Sixth Circuit.  The Sixth Circuit affirmed the district court’s decision, noting that ERISA’s fiduciary duty to disclose information is well defined.  In the instant case, the court found that the plaintiff’s claim contained no factual allegations indicating that the defendant knew that the decedent’s conversion rights would be important to him and “that [its] silence might be harmful.”  Moreover, the Sixth Circuit noted that nothing required the defendant to disclose the information at issue, and that neither ERISA nor the DOL’s regulations required summary plan descriptions to include information about conversion rights.

HHS’s Final Rule Increases Penalty Amounts for HIPAA Noncompliance

HHS has issued a final rule to implement certain inflation adjustments to the civil monetary penalties imposed on violations of the administrative simplification rules of  the Health Insurance Portability and Accountability Act (“HIPAA”).

Background.  The inflation adjustments are required under the Federal Civil Penalties Inflation Adjustment Act of 2015 (the “Act”).  Among other things, the Act:

  • Provided an initial “catch-up” adjustment for civil monetary penalties.
  • Requires HHS to annually adjust the penalties for inflation (using a cost-of-living formula), by January 15 of each year.

In February 2017, HHS published a final rule that provided an annual inflation adjustment to the civil monetary penalties.

The final regulations, which become effective October 11, 2018, include the 2018 annual inflation adjustment to HHS’s civil penalties.

Final Rule.  The adjusted penalty amounts apply to HIPAA penalties assessed on or after October 11, 2018, if the violation occurred on or after November 2, 2015 (i.e., the Act’s enactment date).  The HIPAA penalty amounts in effect before September 6, 2016, apply if:

  • The violation occurred before November 2, 2015; or
  • The penalty was assessed before September 6, 2016.

HHS’s final rule is available at: https://www.govinfo.gov/content/pkg/FR-2018-10-11/pdf/2018-22005.pdf

Massachusetts Unveils New Reporting Requirement

Massachusetts has sent emails to many employers in the state, informing them that they are responsible for completing the new Health Insurance Responsibility Disclosure (“HIRD”) form by the end of November.

The new HIRD form collects employer-level information about employer-sponsored health plans, in order to assist MassHealth in identifying members who can participate in such plans and who may be eligible for premium assistance from MassHealth.  In most instances, the HIRD form will eliminate the need for employers to complete a separate premium assistance application for the employee.

HIRD reporting is administered by MassHealth and the Department of Revenue (“DOR”) through the MassTaxConnect (“MTC”) web portal.
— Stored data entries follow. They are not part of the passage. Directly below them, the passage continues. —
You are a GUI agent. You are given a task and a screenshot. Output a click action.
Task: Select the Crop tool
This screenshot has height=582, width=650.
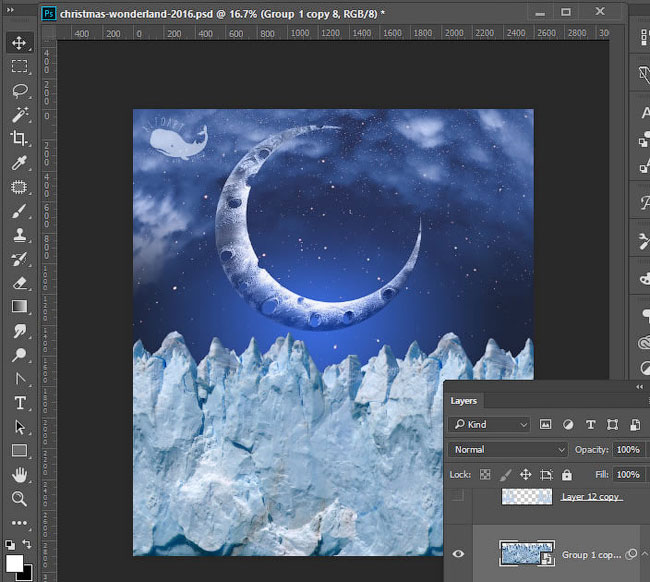coord(19,139)
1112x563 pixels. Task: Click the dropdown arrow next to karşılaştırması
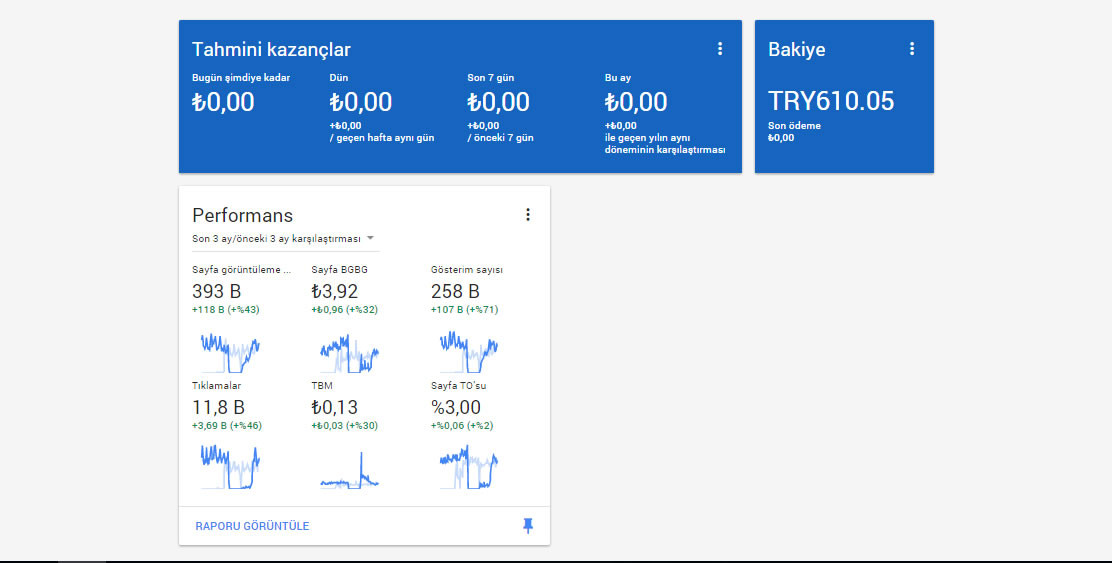coord(370,238)
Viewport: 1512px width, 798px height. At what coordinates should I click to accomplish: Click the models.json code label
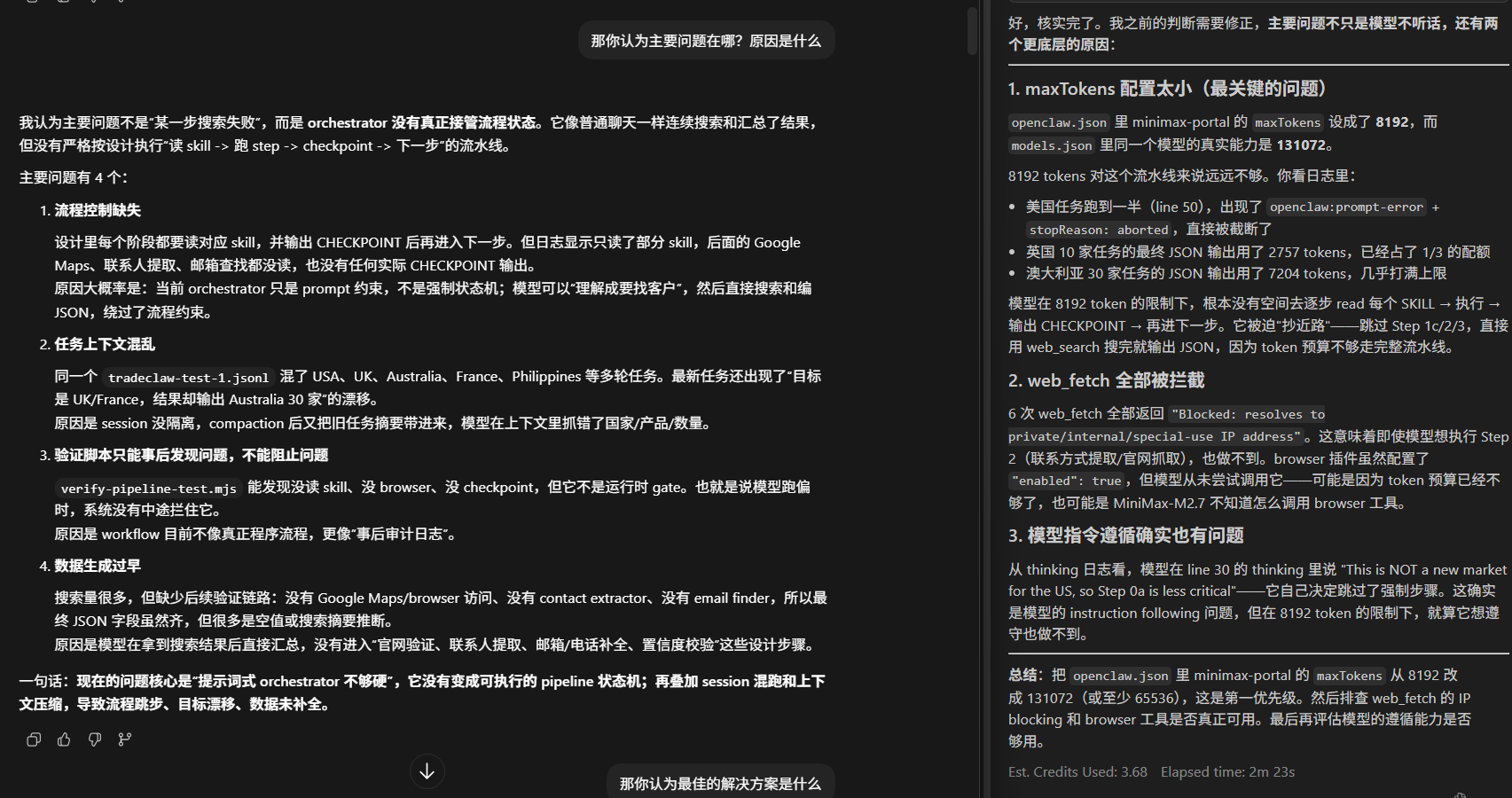(x=1052, y=145)
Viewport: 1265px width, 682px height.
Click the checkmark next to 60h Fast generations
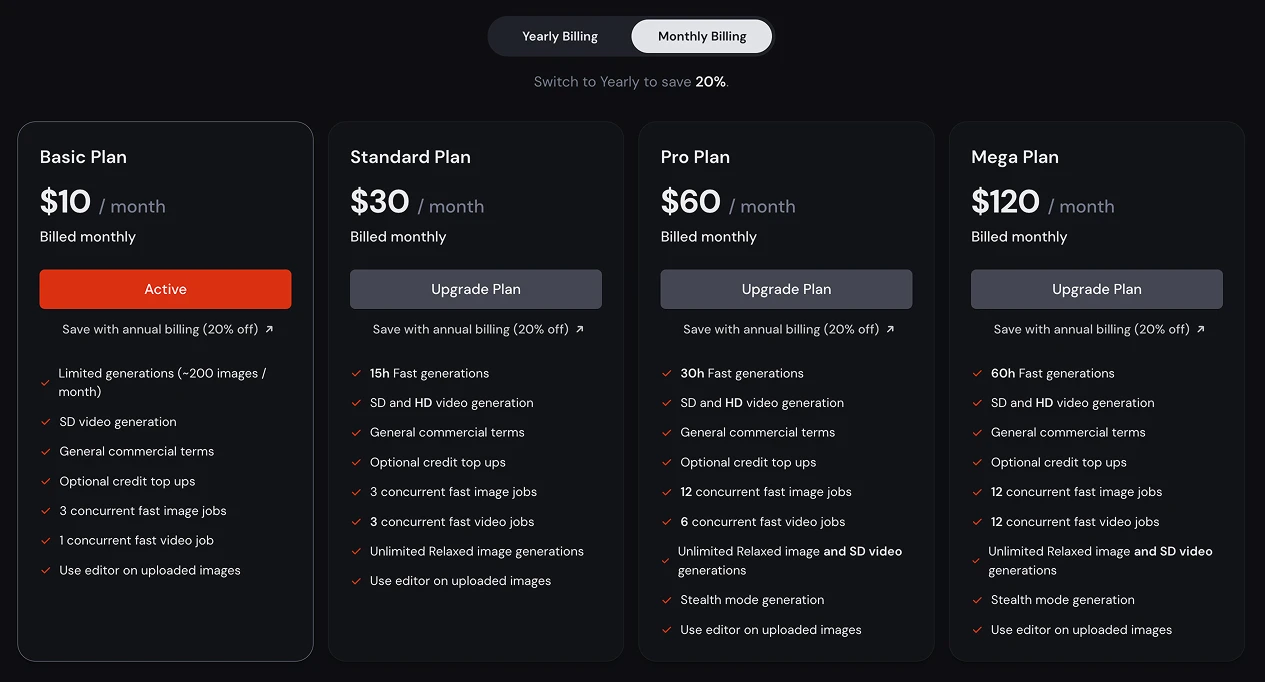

State law requires every employer in Massachusetts with six or more employees to annually submit a HIRD form, regardless of whether they offer healthcare coverage.

The information required on the new HIRD form includes:

  • Plan eligibility requirements
  • Whether the plan meet the Massachusetts Minimum Creditable Coverage requirements;
  • The coverage levels offered (e.g., single, employee plus one, and family);
  • Total employer and employee premiums;
  • The in-network deductible; and
  • The maximum out of pocket expenses

The HIRD must be completed annually by November 30 of the year for which it is being filed.  Employers offering multiple plan options must disclose each plan.  Under the law, an employer who knowingly falsifies or fails to file any required HIRD information may be subject to a penalty of not less than $1,000 or more than $5,000 for each violation.  However, we have been informed by a DOR official that penalties might not be assessed for late 2018 filings.